Louis Vuitton is the latest luxury brand to explore the experiential frontier. Its first café, called Le Café V, and restaurant, named Sugalabo, will open on February 15 in Osaka, Japan.

The two establishments—which are connected through a clandestine, speakeasy-esque trap door inside Le Café V which leads into Sugalabo—are housed within the new Maison Osaka Midosuji store. Designed by architects Jun Aoki and Peter Marino, the futuristic shop meant to resemble a traditional Japanese Higaki-Kaisen cargo ship with billowing sails, opens today.
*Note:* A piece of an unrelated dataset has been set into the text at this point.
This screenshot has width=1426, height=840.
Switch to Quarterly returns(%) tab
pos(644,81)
Inside the restaurant Sugalabo, which is attached to Le Café V and accessible through a speakeasy-esque trap door.

But the focus of this bricks-and-mortar endeavor is Le Café V and its sit-down-dinner counterpart Sugalabo. At the helm of both kitchens is chef Yosuke Suga, who studied under French culinary legend Joël Robuchon as his protégé. The menu at Le Café V reflects Suga’s background in haute cuisine—and we’ve gotten an advance look at what the offerings will be.
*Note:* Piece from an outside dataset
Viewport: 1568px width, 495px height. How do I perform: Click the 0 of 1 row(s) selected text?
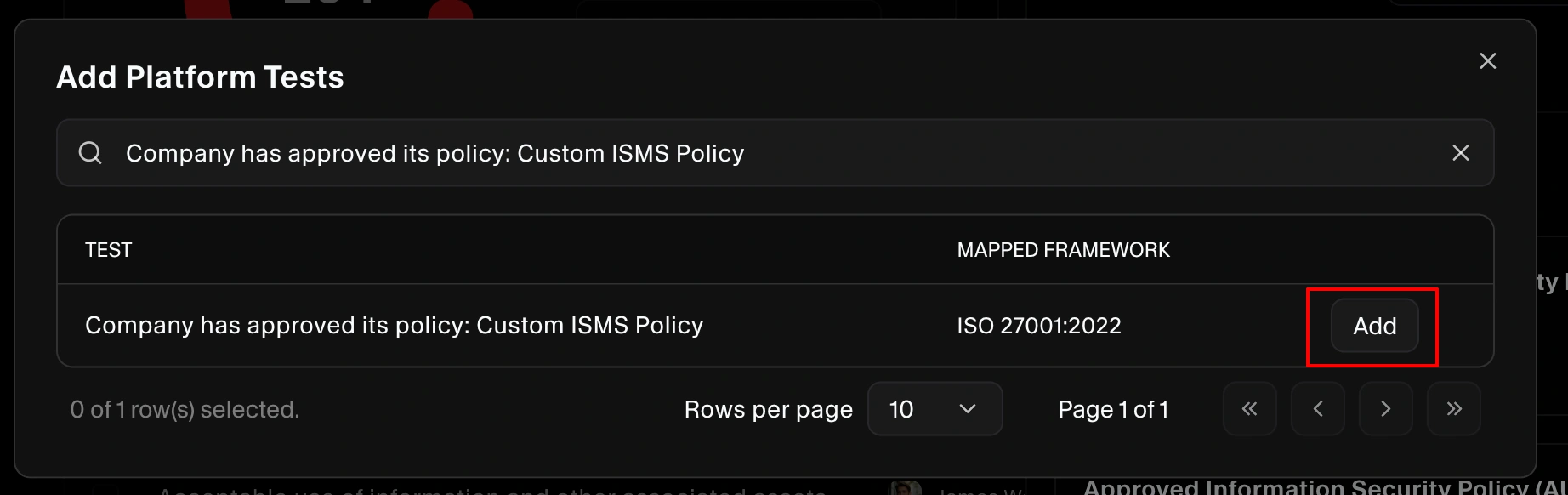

Sugalabo restaurant is only available to a small number of diners per night.

Coffees and teas are served, natch, and the coffee selection is pretty straightforward: Americanos, lattes, and ice coffees that’ll set you back about $13 USD, according to the current exchange rate. The teas, however, are another story—choose a Darjeeling from Turzum, in India, or a variety by the name of “secondflash.” The green tea comes from Kagoshima, Japan, and it’s noted as being “the first picked tea of this year.”

The menu is a Cali sober individual’s dream. There is a strawberry mocktail, various juices including satsuma and tomato, and non-alcoholic wines—like a La Manoir de Sacres sparkling rosé grape juice that’s called “So Jennie.” For those who are still boozing, there are beers, wines, Champagnes and an Earl Grey-infused gin and tonic.

A comfy seated section of Le Café V.

The mineral water section of the menu is specifically intriguing, for there is an entire zone dedicated to multiple water brands. (In all honesty, given that we’re talking sparkling water here, it’s pretty extensive. If you go to a restaurant in New York and they ask you “sparkling, still or tap?” and you choose sparkling they just plunk down whatever bubbly H20 they’ve got and you have no autonomy in the matter.) Select from Chateldon, Perrier, or Evian—all are 750-ml. size (about 25 ounces,) and run between $16 and $23 USD. If you’re a peasant, choose the 1000-ml. Wasan, which costs $13.84.

Salads, sandwiches, (a Croque Monsieur with Raclette and Abondance cheeses looks particularly tantalizing) and various Wagyu beef dishes, plus a crab macaroni au gratin (aka macaroni and cheese) round out the entrée section. To start, try a quiche Lorraine or a cup of consommé.

Dessert options include an Opéra cake, mille-feuille with vanilla flown in from Madagascar, and a Fraisier cake made with strawberries from “Mr. Nakai,” the menu states. Who is Mr. Nakai? You’ll have to travel to Osaka to find out.